読売新聞の、高市のナショナリズムを擁護する論評をうち砕こう! 日本共産党の火炎ビン闘争との対比で高市を擁護!

読売新聞の、高市ナショナリズムを擁護する論評をうち砕こう! 日本共産党の火炎ビン闘争との対比で高市を擁護!

 

 読売新聞の編集委員・飯塚恵子は、それ自体悪辣な学者の見解を引用して、悪辣な高市ナショナリズム擁護論を展開した(「読売新聞」2月15日付)。

 この編集員は言う。

 「そもそも「ナショナリズム=右翼」というとらえ方は、やや乱暴である。政治学者の中井遼氏は、ナショナリズムは右だけでなく左だってある、と説く。

 「歴史的には、戦後しばらくナショナリズムや愛国が左派の専売特許であった時期もあった。個人主義を志向する右派・保守派に対し、『民族』の団結や真の愛国心を称揚したのはむしろ左派政党であった」(「ナショナリズムと政治意識 『右』『左』の思い込みを解く」=光文社新書

 中井氏はそのうえで、ナショナリズムを構成する3要素として、①(国や民族への)帰属意識②ナショナルプライド(愛国心)③排外主義——に着目する。高石氏に色濃いのは、①と②ではないだろうか。これを「右翼」、さらに内外で危険視される「極右」と直結させてよいのだろうか。少し丁寧な考察が必要だろう。」と。

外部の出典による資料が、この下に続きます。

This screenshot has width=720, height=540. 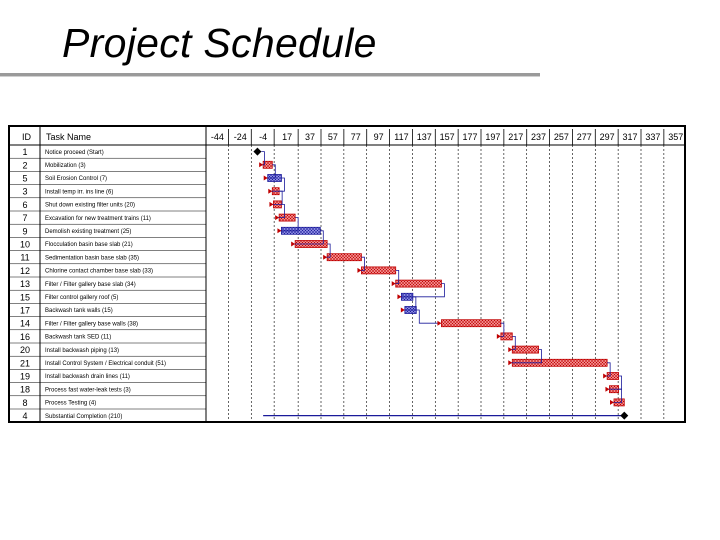 What do you see at coordinates (82, 298) in the screenshot?
I see `task-name: Filter control gallery roof (5)` at bounding box center [82, 298].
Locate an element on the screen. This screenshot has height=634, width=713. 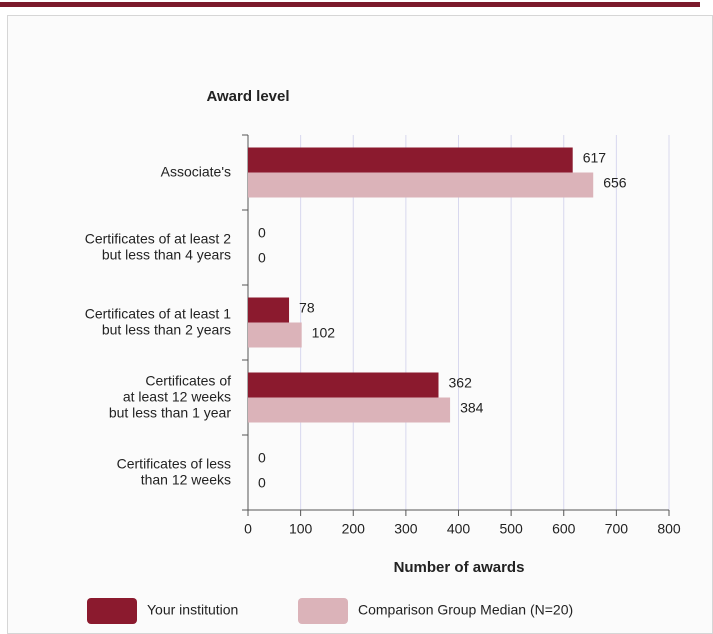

 ここでこの政治学者とこの編集委員が言う、戦後しばらく左派の専売特許であったナショナリズムや愛国とは、端的には、1950年代前半に日本共産党が「民族解放民主主義革命」を掲げて、交番などを火炎ビンで襲撃した火炎ビン闘争をさす。日本の多くの人たちにとっては、この出来事は、自分の生まれる前のことである。この政治学者とこの編集委員は、人びとに、自分の生まれる前の出来事を、知識として知ったことがらとして思い起こさせ、「ナショナリズムや愛国」を主張した左派はこんな悪いことをやったのだ、それにひきかえナショナリスト高市は愛くるしいものではないか、というように、高市を擁護しているのである。日本共産党の誤謬を引き合いに出すとは、何と悪辣なことか。

 ナショナリズムを構成する諸要素として①②③を分けて、①②と③とを区別だてするのは、ナショナリズムを良いものと言いくるめたい、と意図する。支配階級の代弁者の観念的操作である。①②と③とは、メダルの裏表である。

 支配者どもは、敵とみなす国との戦争に労働者たちや勤労者たちや学生たちを兵士として動員するために、敵とみなした国への敵愾心をあおりたて、自国の民族への帰属意識愛国心を植えつけて、これらの人びとを国家のもとに国民=民族として統合するのである。このイデオロギーを相手の国との関係で言えば排外主義なのであり、自国の人びとをかためるという問題として言えばナショナリズムなのである。

 だから、ナショナリズムは、労働者たちから「自分は労働者なのだ」という意識を奪い、労働者が階級として団結するのを破壊するイデオロギーなのである。

 日本共産党が「民族解放民主主義革命」を掲げて「民族としての団結」を主張したのは、決定的な誤謬であり、マルクス主義の歪曲なのである。われわれは、日本共産党のこの反米民族主義を徹底的に批判しなければならないのである。

 われわれは、日本共産党の火炎ビン闘争を引き合いに出したところの、極右ナショナリスト高市の擁護論を、左翼を名のる者の反米ナショナリズムもろともに打ち砕かなければならない。